Quand elle est confrontée à la scène filmée dans la chambre d’hôtel par Denis Coulson, elle est horrifiée et n’a pas de souvenirs. Elle assure aux enquêteurs qu’elle n’avait jamais entretenu auparavant ce genre de relations, impliquant plusieurs partenaires.

L’expert psychiatre Roland Coutanceau évoque dans ce dossier une « amnésie lacunaire clinique permettant au sujet de garder la capacité d’une action mais en réponse à une stimulation… avec une logique réflexe ou mécanique ». En clair, hébétée, elle est trop ivre pour dire non aux injonctions des jeunes hommes.
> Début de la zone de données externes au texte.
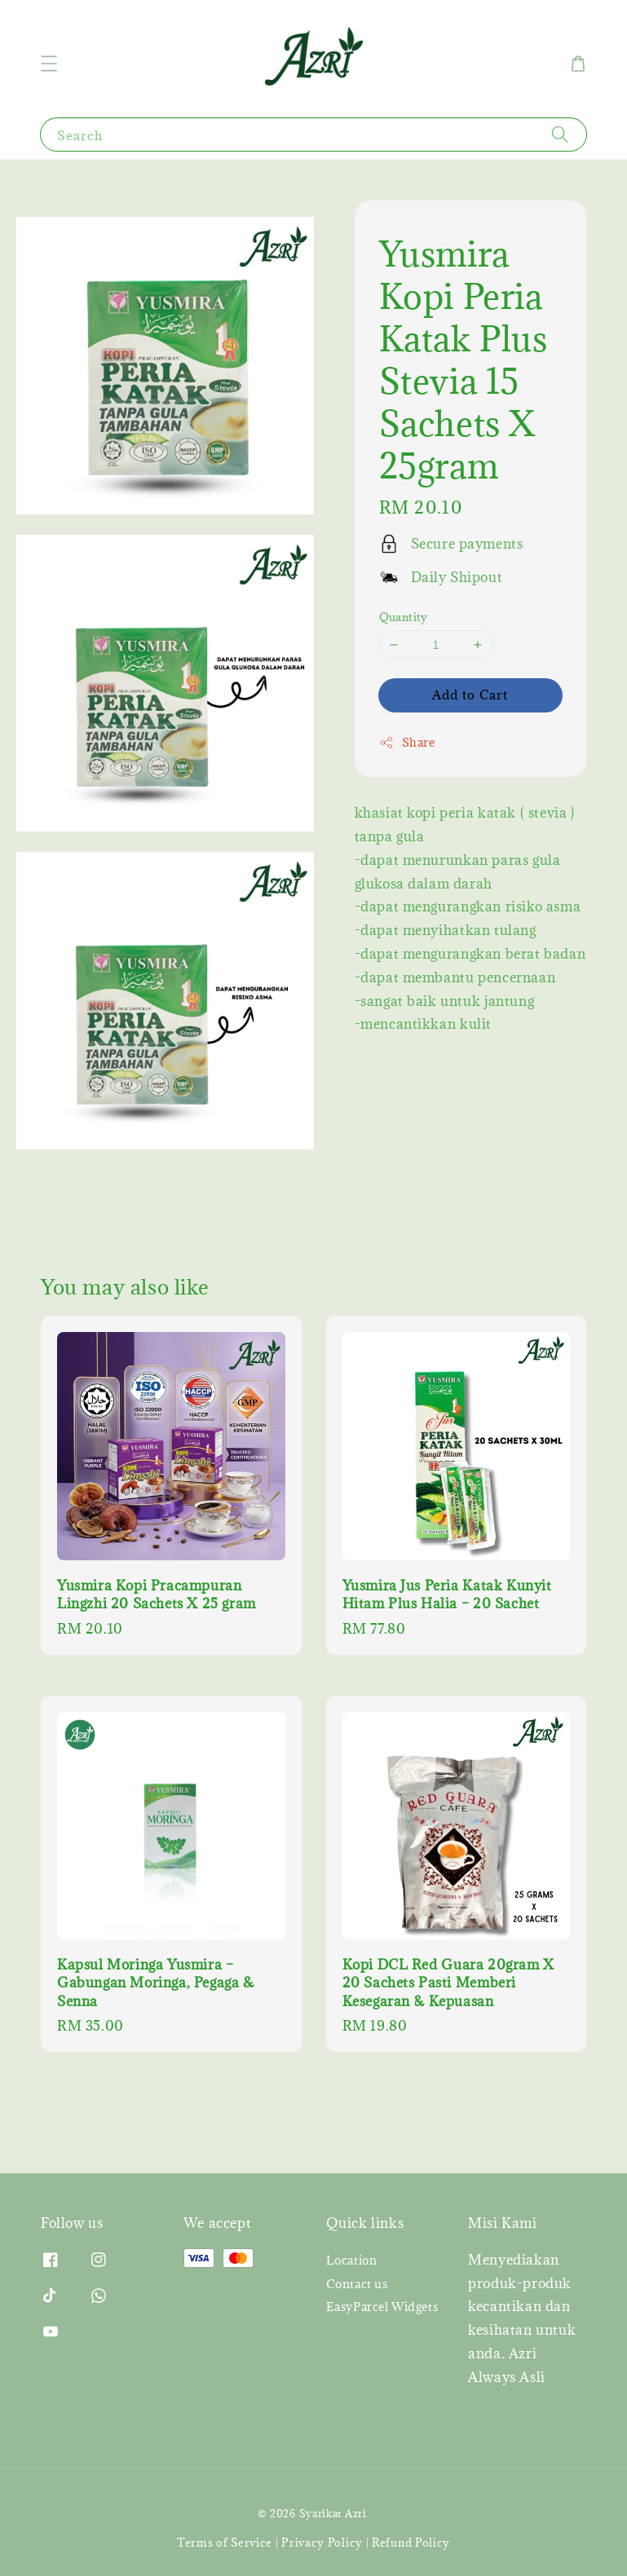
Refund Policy (411, 2542)
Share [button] (407, 742)
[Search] (560, 134)
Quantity (403, 617)
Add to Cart (470, 694)
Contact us (357, 2283)
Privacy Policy (322, 2542)
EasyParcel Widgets (382, 2306)
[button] (49, 64)
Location (352, 2260)
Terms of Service (224, 2542)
Pour la partie civile, sa cliente a été réduite à l’état d’objet et il n’était pas possible de ne pas s’en rendre compte. Eux ne titubent pas et ont davantage l’habitude de boire, fait-elle valoir. « Ce sont des prédateurs, il n’y a pas de dimension de séduction dans leur comportement, analyse maître Cadiot-Feidt. Dans ce dossier, on instrumentalise et on souille le corps d’un autre être humain. » Après les faits, elle rappelle qu’ils avaient lancé un groupe WhatsApp pour accorder leurs violons.

Et quand elle reprend ses esprits, la jeune femme part précipitamment de l’hôtel. Au cours des investigations, l’état de choc décrit par les témoins semble « incompatible avec la version des accusés ». Si les trois jeunes hommes se disent étonnés par ce départ, Loïck Jammes reconnaît au cours de la procédure avoir « un peu manqué de respect à la jeune femme », en précisant qu’il n’a pas eu conscience de son niveau d’alcoolisation, et Denis Coulson concède que « tout ce qui s’est passé dans la chambre n’était pas correct. »

Se replonger dans ces faits atroces va être très compliqué pour la jeune femme, qui a 28 ans aujourd’hui. Son conseil la décrit comme « broyée de l’intérieur » par cette affaire mais elle attend aussi beaucoup du procès, qui se tient sept ans après les faits.